### WHAT IS REQUIRED
The entries below should be set down again exactly, with every picture left out.

### RECORD EXTRACTS
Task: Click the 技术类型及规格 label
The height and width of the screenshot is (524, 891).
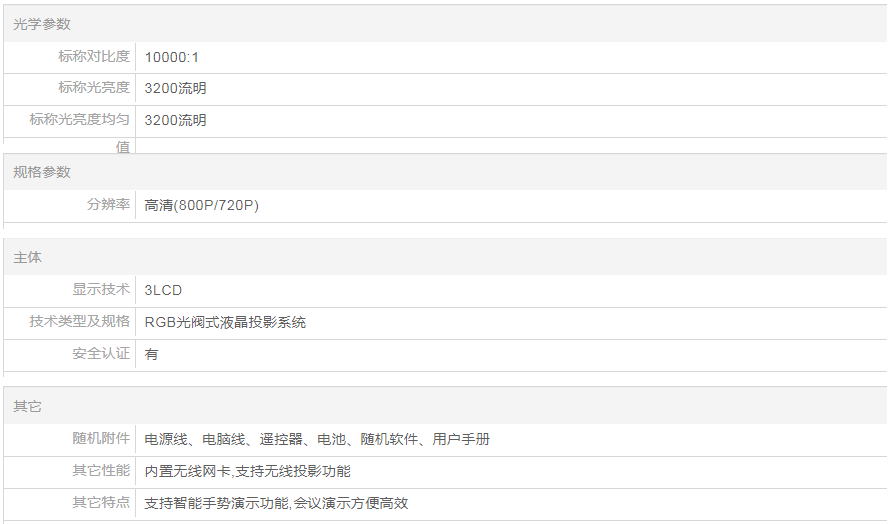Action: click(80, 322)
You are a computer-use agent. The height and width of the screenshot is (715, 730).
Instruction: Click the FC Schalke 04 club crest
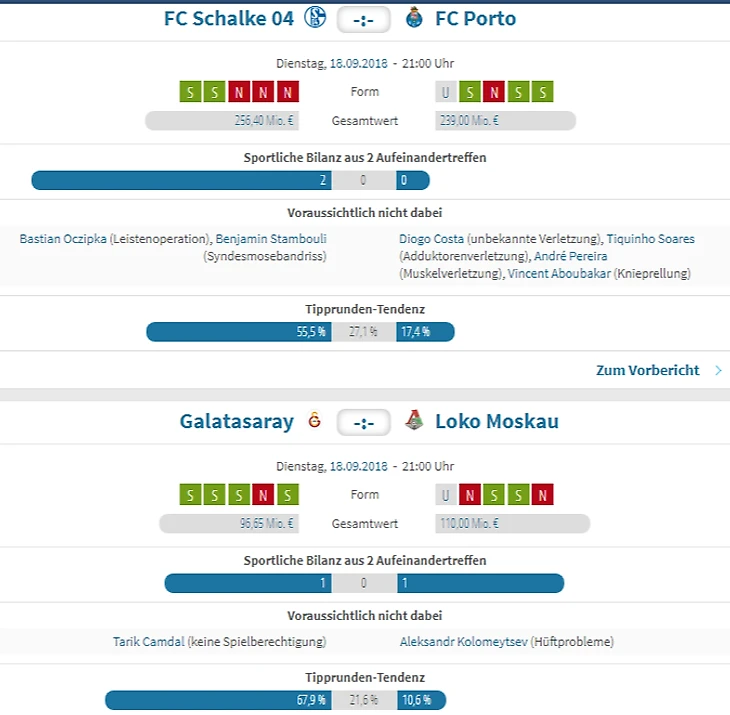click(316, 18)
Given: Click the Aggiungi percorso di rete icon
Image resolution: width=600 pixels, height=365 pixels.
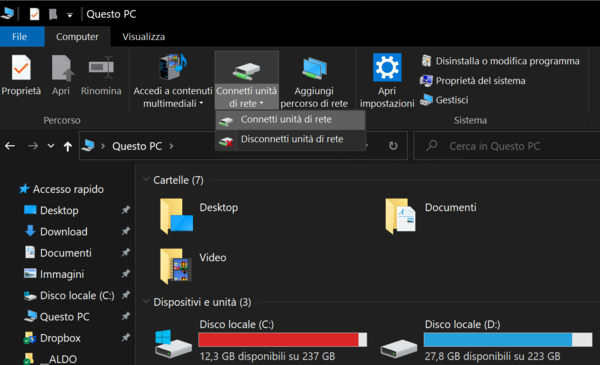Looking at the screenshot, I should [x=315, y=68].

### SOLUTION
Task: Click the 技术类型及规格 label
The height and width of the screenshot is (524, 891).
Action: click(80, 322)
You are a computer-use agent. The height and width of the screenshot is (715, 730).
Instruction: Click the FC Schalke 04 club crest
click(316, 18)
Given: Click the Aggiungi percorso di rete icon
Image resolution: width=600 pixels, height=365 pixels.
Looking at the screenshot, I should [x=315, y=68].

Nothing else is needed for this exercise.